201. Given that the criminal case intends to prove criminal culpability on the part of the Petitioners, the issue on whether there was failure to avail the test results of 2nd March, 2018 on the Sample Result Point online system, becomes an evidential matter which can be safely taken up at the trial.
202. The Petitioners will be accorded an opportunity to interrogate the process and the Kenya Bureau of Standards will either concede or impugn such. The Court will, thereafter, make a finding on the issue.
203. This Court, therefore, does not find the contention that Article 47 of the Constitution was infringed as persuasive. It is hereby dismissed.
On Article 157(11) of the Constitution:
204. The above provision has already been captured in the upper part of this judgment.
205. It calls upon the Director of Public Prosecutions, while discharging its mandate to have regard to the public interest, the interests of the administration of justice and the need to prevent and avoid abuse of the legal process.
206. The decision to charge the Petitioners was made by the Director of Public Prosecutions upon consideration of the available evidence, the Constitution, the law and policy. The Prosecutor was, thereafter, satisfied that criminal charges ought to issue against the accused persons some of whom are the Petitioners herein.
207. The Prosecutor later reviewed the evidence and discharged some of the accused persons under the plea agreement.
208. The Petitioners have, once again, not demonstrated how the Prosecutor was in breach of Article 157(11) of the Constitution. There is no evidence that the decision to charge the accused persons and the sustenance of the criminal case are contrary to public interest, the interests of the administration of justice and the need to prevent and avoid abuse of the legal process.
209. The contention, therefore, fails.
On Article 50 of the Constitution:
210. Article 50 of the Constitution is on the fair hearing. The Article makes elaborate provision on how one is entitled to a well-guarded process.
211. A party invoking Article 50 of the Constitution must, therefore, be precise on which limb thereof he/she/its relying on. A bare allegation cannot suffice. That is the obtaining position in this matter.
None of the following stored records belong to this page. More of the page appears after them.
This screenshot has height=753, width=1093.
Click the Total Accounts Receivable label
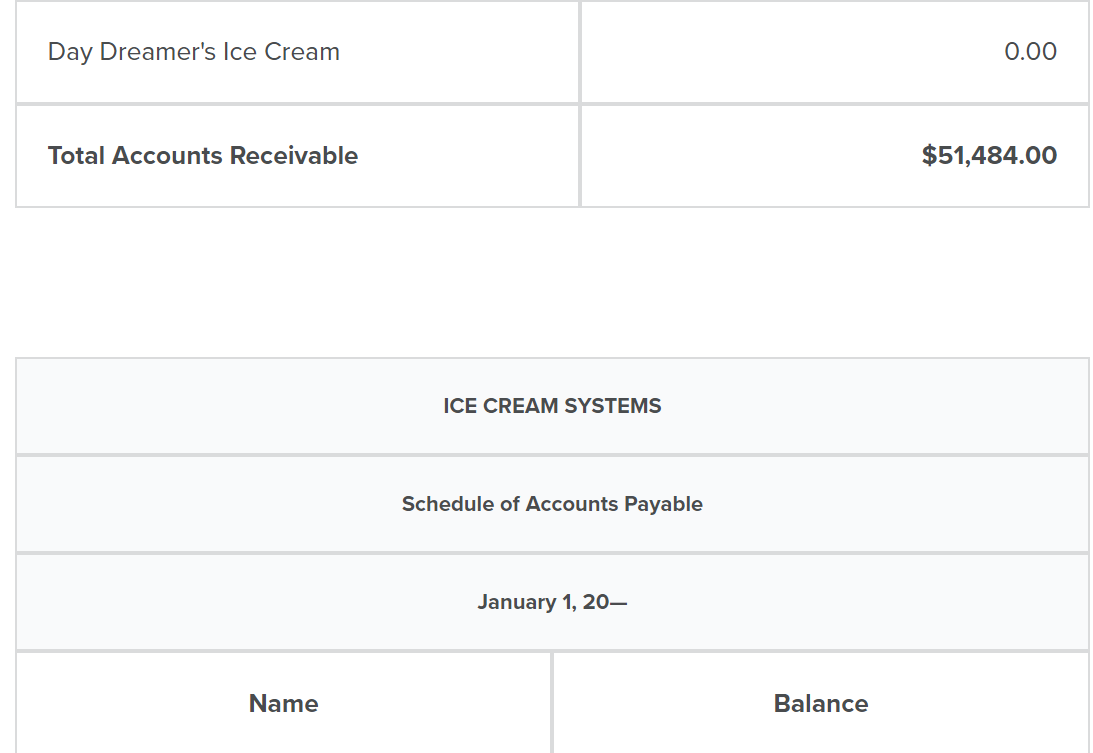coord(203,156)
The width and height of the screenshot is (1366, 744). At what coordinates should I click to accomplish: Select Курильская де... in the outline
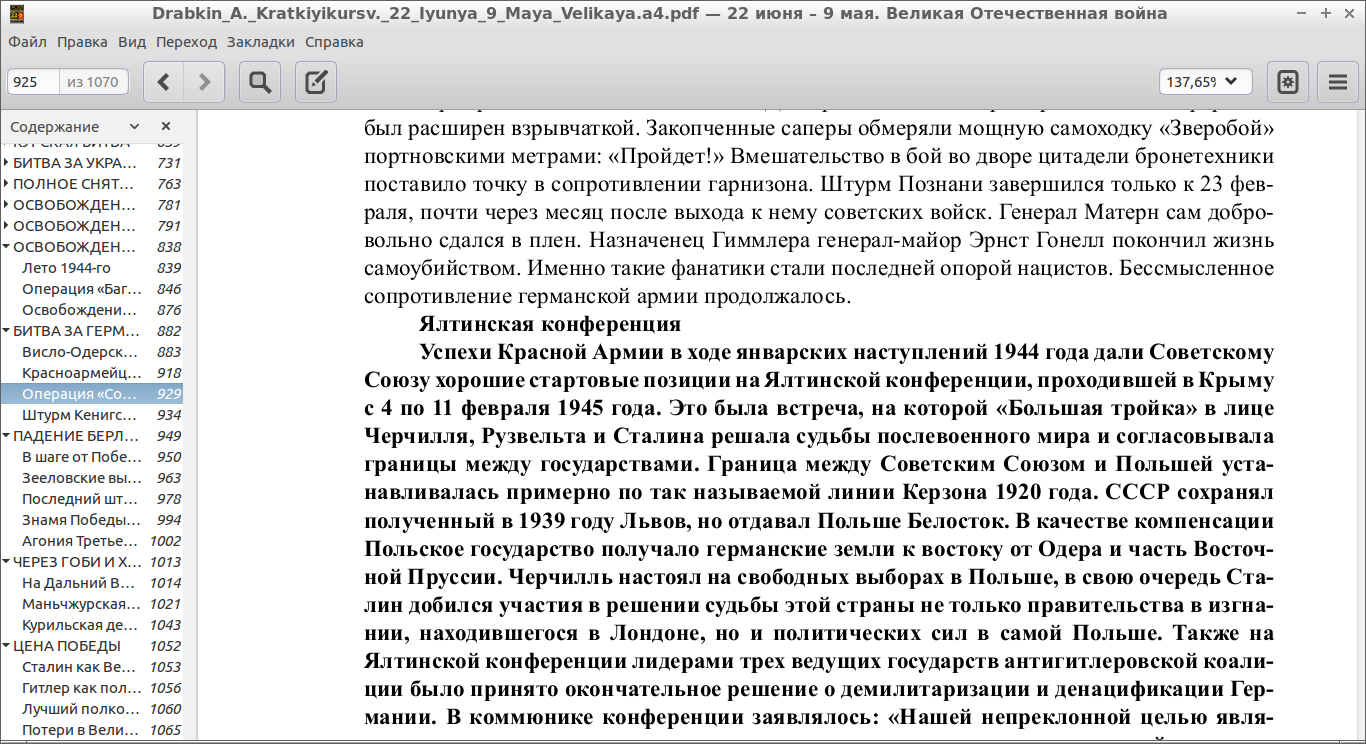(80, 625)
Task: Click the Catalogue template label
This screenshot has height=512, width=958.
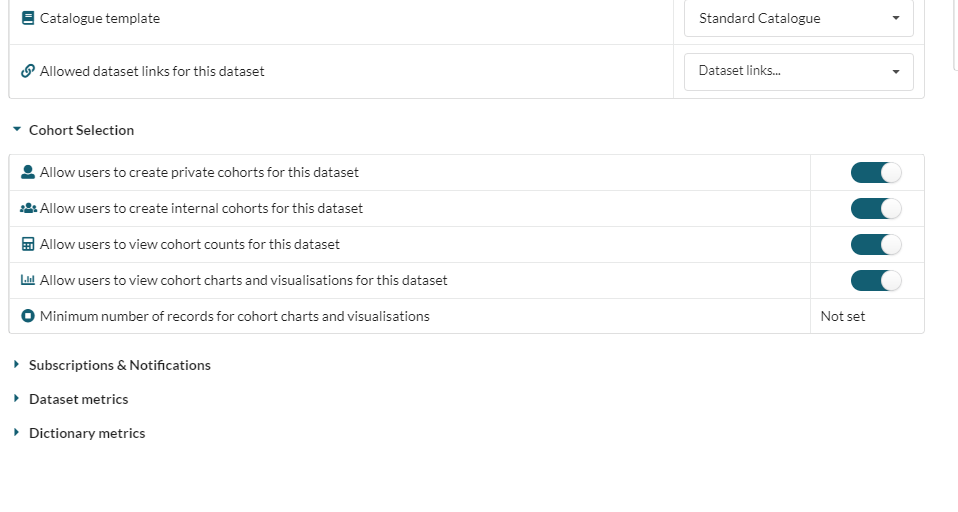Action: (x=99, y=18)
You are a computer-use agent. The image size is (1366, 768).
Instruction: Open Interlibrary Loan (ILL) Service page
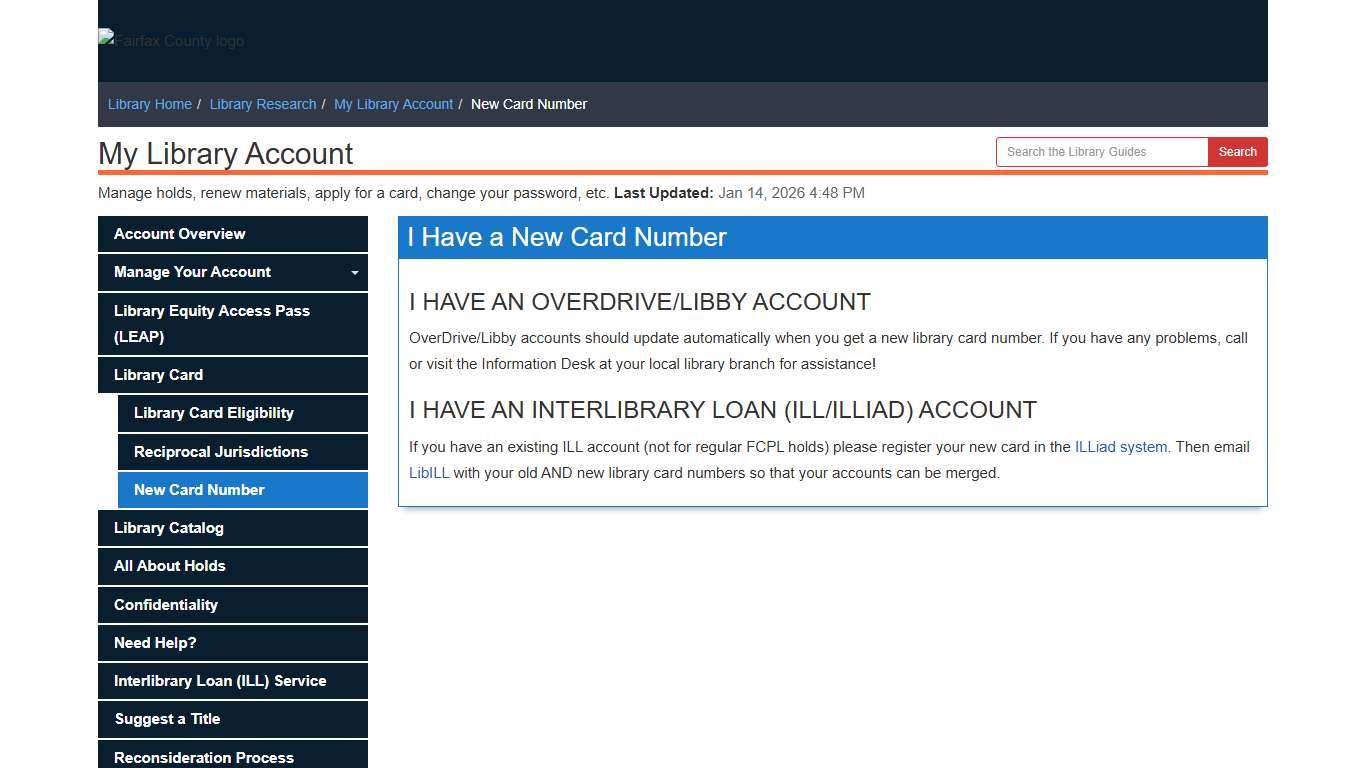[220, 681]
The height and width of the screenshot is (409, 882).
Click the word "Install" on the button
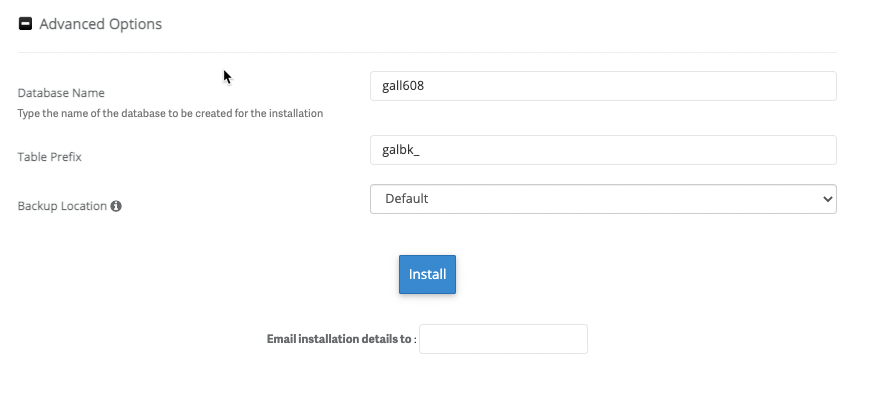[427, 274]
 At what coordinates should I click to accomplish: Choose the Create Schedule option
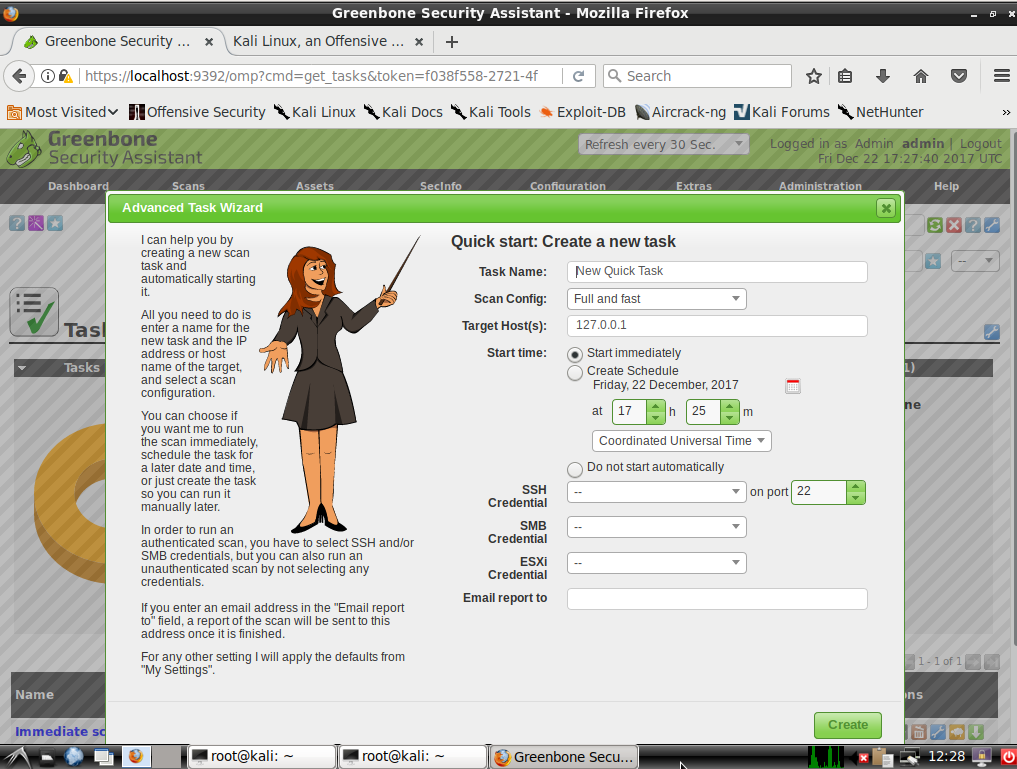(575, 372)
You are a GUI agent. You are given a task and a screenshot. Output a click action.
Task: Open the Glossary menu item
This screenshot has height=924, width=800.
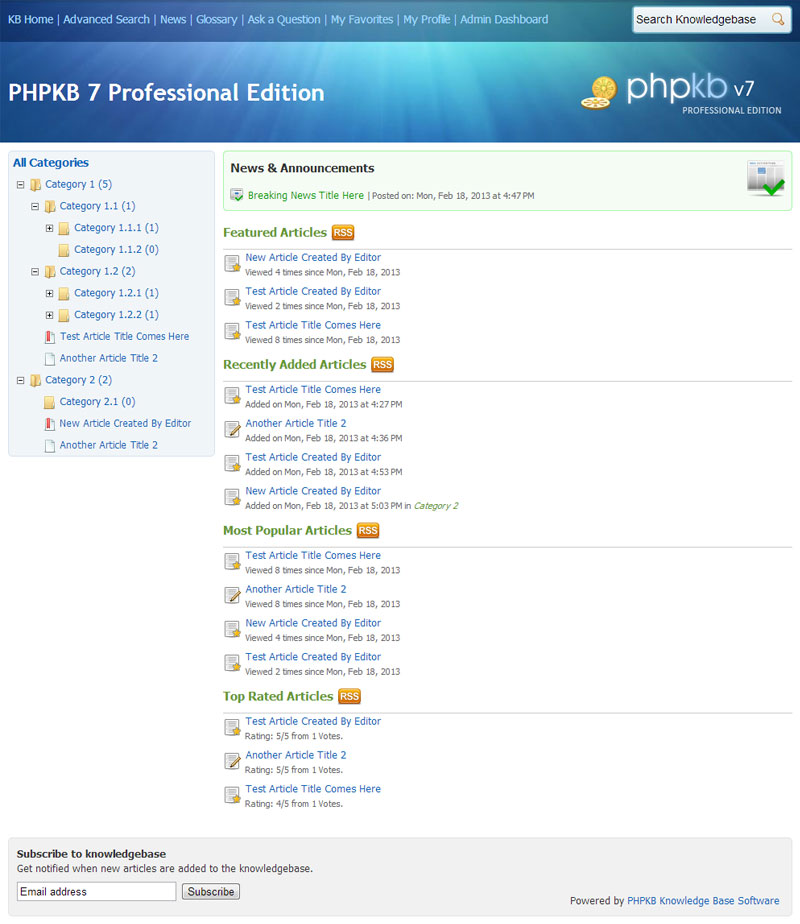click(x=216, y=19)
212. The issue, hence, fails.
213. Having endeavored an elaborate tour of the Petitions, this Court finds that the Petitioners have failed to demonstrate that Articles 10, 27, 28, 29, 47, 50 and 157(11) of the Constitution were in any manner infringed in the circumstances of this matter.
214. Whereas the Petitioners have a right not to be subjected to an illegal and/or unwarranted criminal process, the DPP is also under a public duty to ensure that offences are prosecuted and those culpable attended to as law requires. That is the balance created by the law and which this Court is called upon to serious undertake. In fact, that is the essence of the rule of law.
215. It is clear that the termination of the criminal case will frustrate, instead of advancing, the rule of law.
216. The Petitioners still have constitutional safeguards in respect of their rights even when undergoing the trial. The Petitioners will, at the trial, also be accorded an opportunity to challenge the veracity of the evidence including whether such evidence was properly obtained.
217. In the end, the Petitions are hereby determined as follows: -
(a) The Petition No. 161 of 2020, Petition No. 208 of 2020 and Petition No. 237 of 2020 together with their respective Notices of Motion be and are hereby dismissed.
(b) The Petitioners shall bear the costs of the Petitions.
It is so ordered.
DELIVERED, DATED AND SIGNED AT NAIROBI THIS 24TH DAY OF MARCH, 2022.